The input —
▶

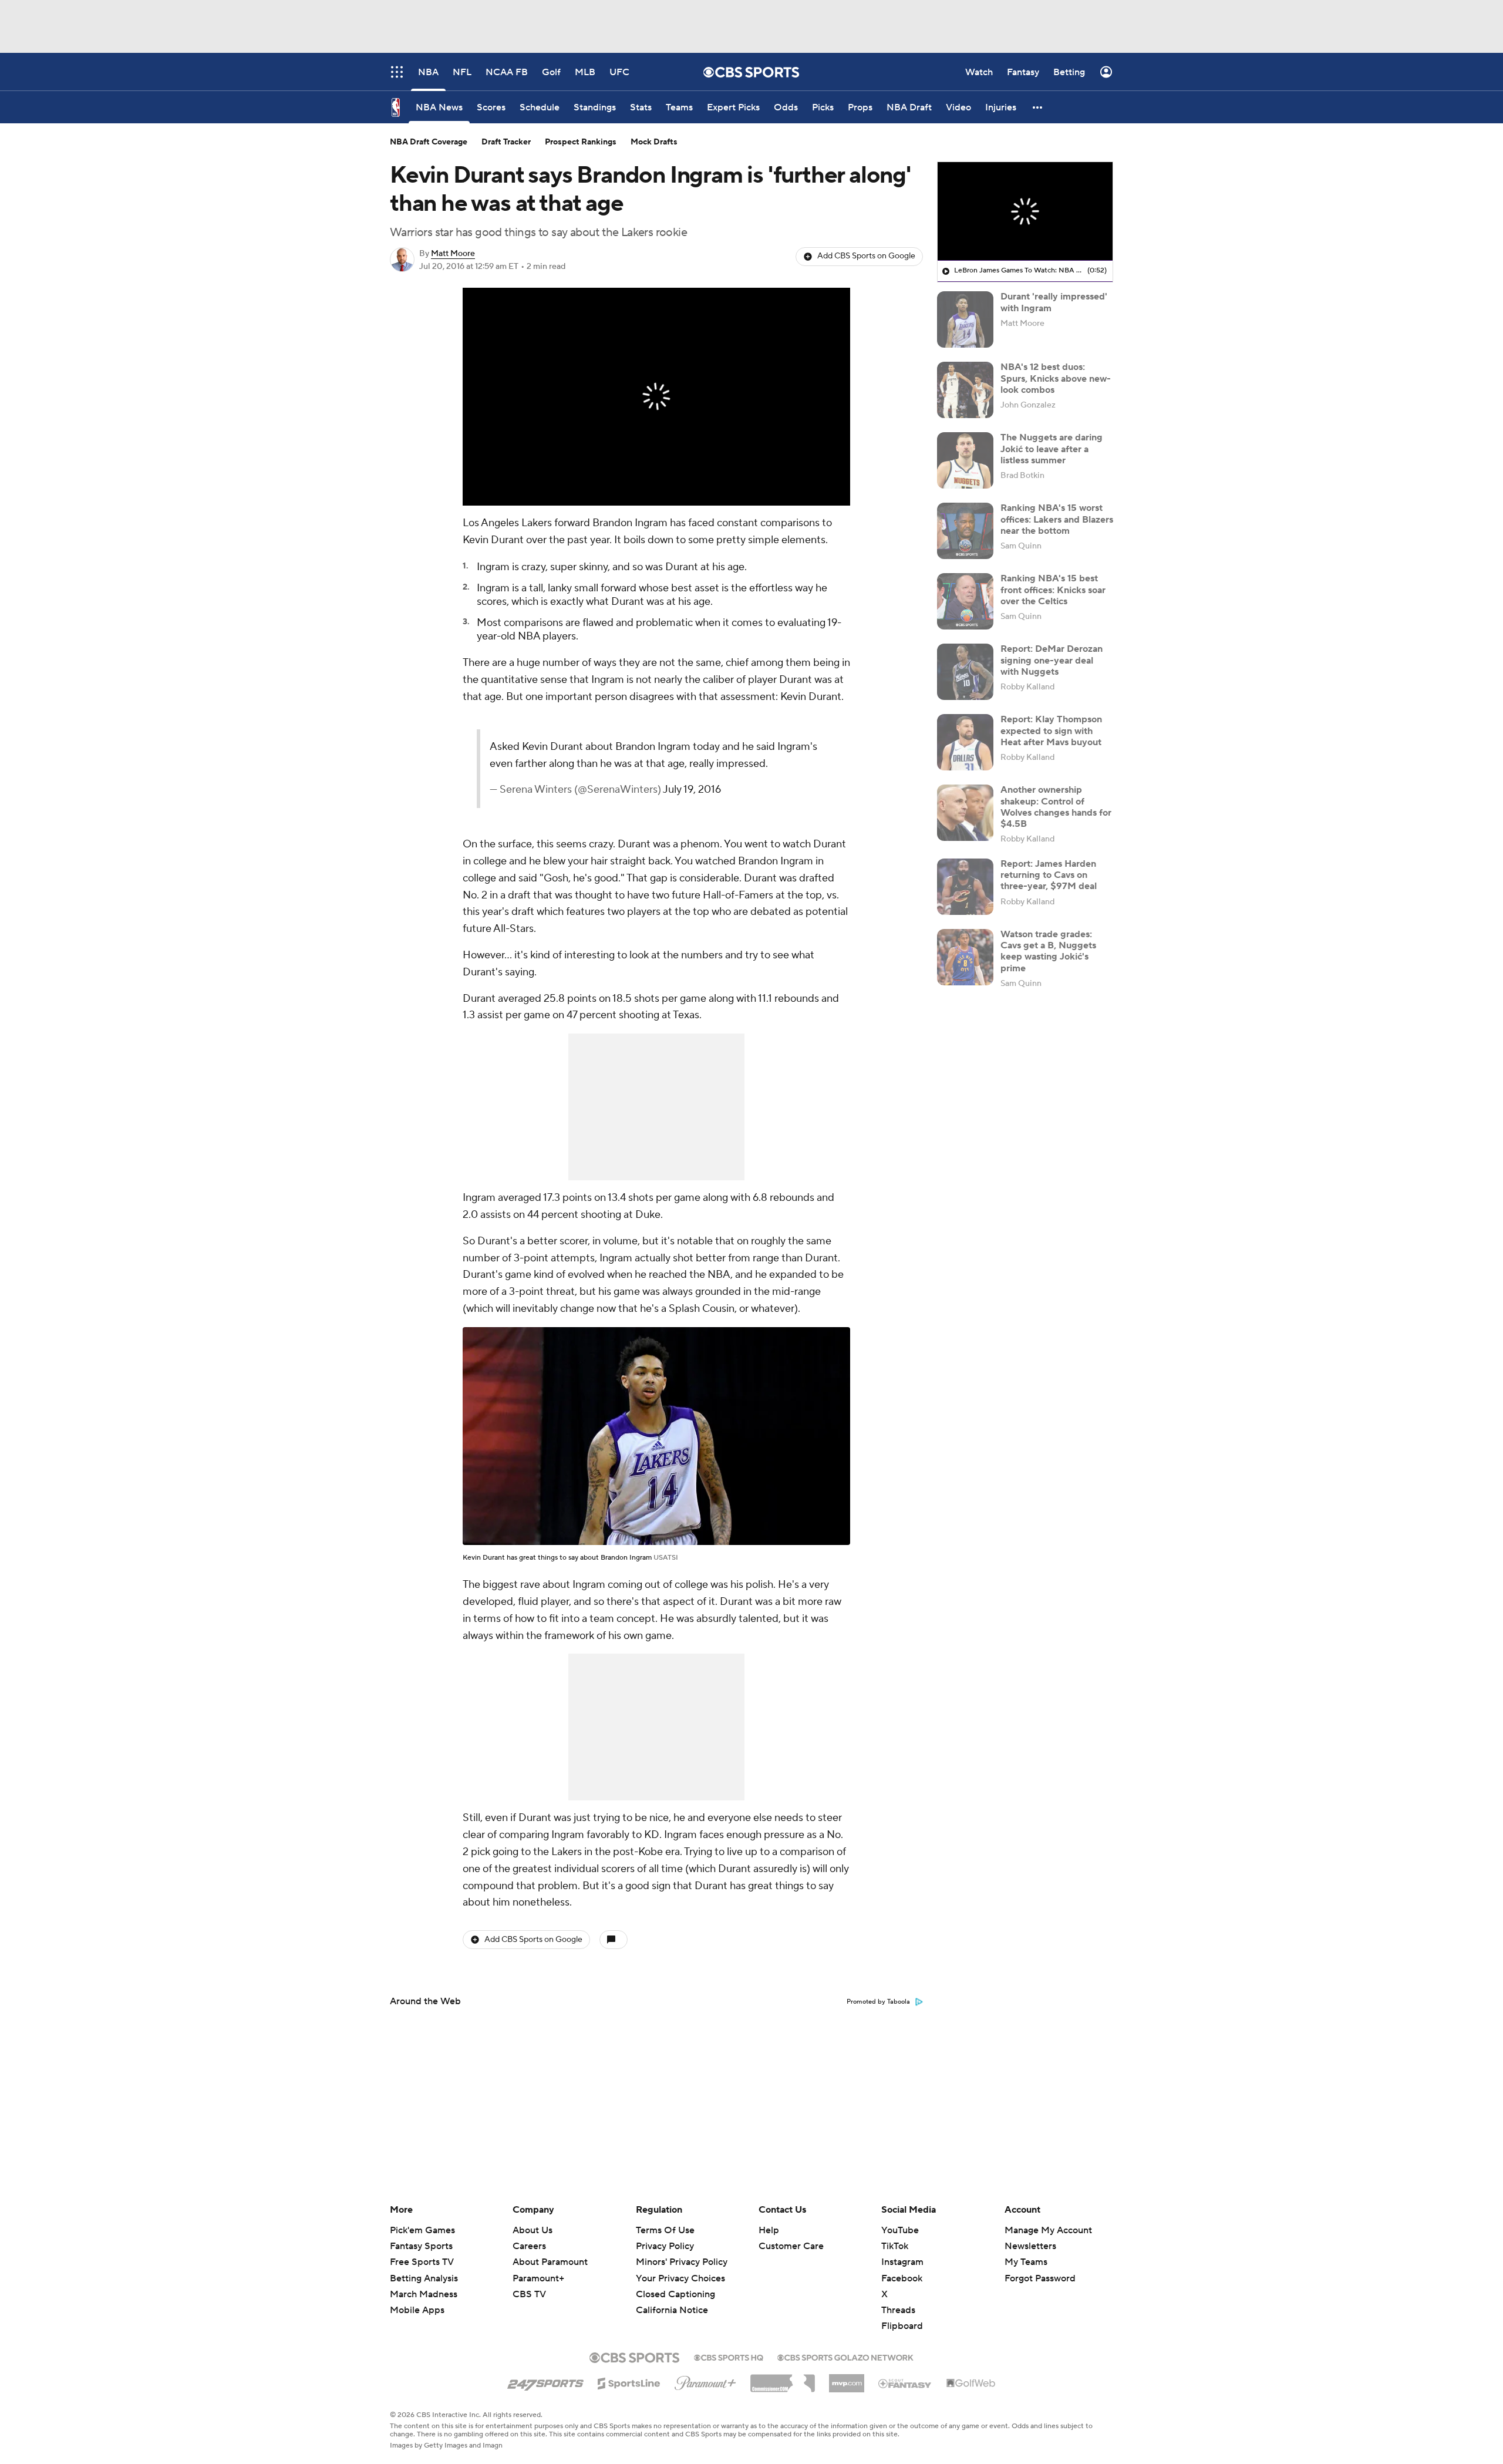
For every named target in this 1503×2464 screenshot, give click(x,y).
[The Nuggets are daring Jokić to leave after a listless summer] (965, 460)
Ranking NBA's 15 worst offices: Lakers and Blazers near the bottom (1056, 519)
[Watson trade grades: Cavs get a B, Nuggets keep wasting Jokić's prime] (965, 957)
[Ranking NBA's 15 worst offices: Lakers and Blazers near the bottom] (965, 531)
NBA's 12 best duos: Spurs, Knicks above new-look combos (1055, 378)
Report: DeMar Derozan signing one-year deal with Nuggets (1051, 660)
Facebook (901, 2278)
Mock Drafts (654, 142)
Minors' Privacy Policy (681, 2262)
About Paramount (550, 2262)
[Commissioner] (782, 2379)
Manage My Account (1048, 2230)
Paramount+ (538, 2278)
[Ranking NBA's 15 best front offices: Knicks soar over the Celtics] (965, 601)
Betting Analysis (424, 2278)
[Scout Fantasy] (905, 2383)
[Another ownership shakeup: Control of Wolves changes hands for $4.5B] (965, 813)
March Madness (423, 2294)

◀

What this task involves — Where a line of the listing holds the string "bottom", copy that line.

Task answer —
Ranking NBA's 15 worst offices: Lakers and Blazers near the bottom (1056, 519)
[Ranking NBA's 15 worst offices: Lakers and Blazers near the bottom] (965, 531)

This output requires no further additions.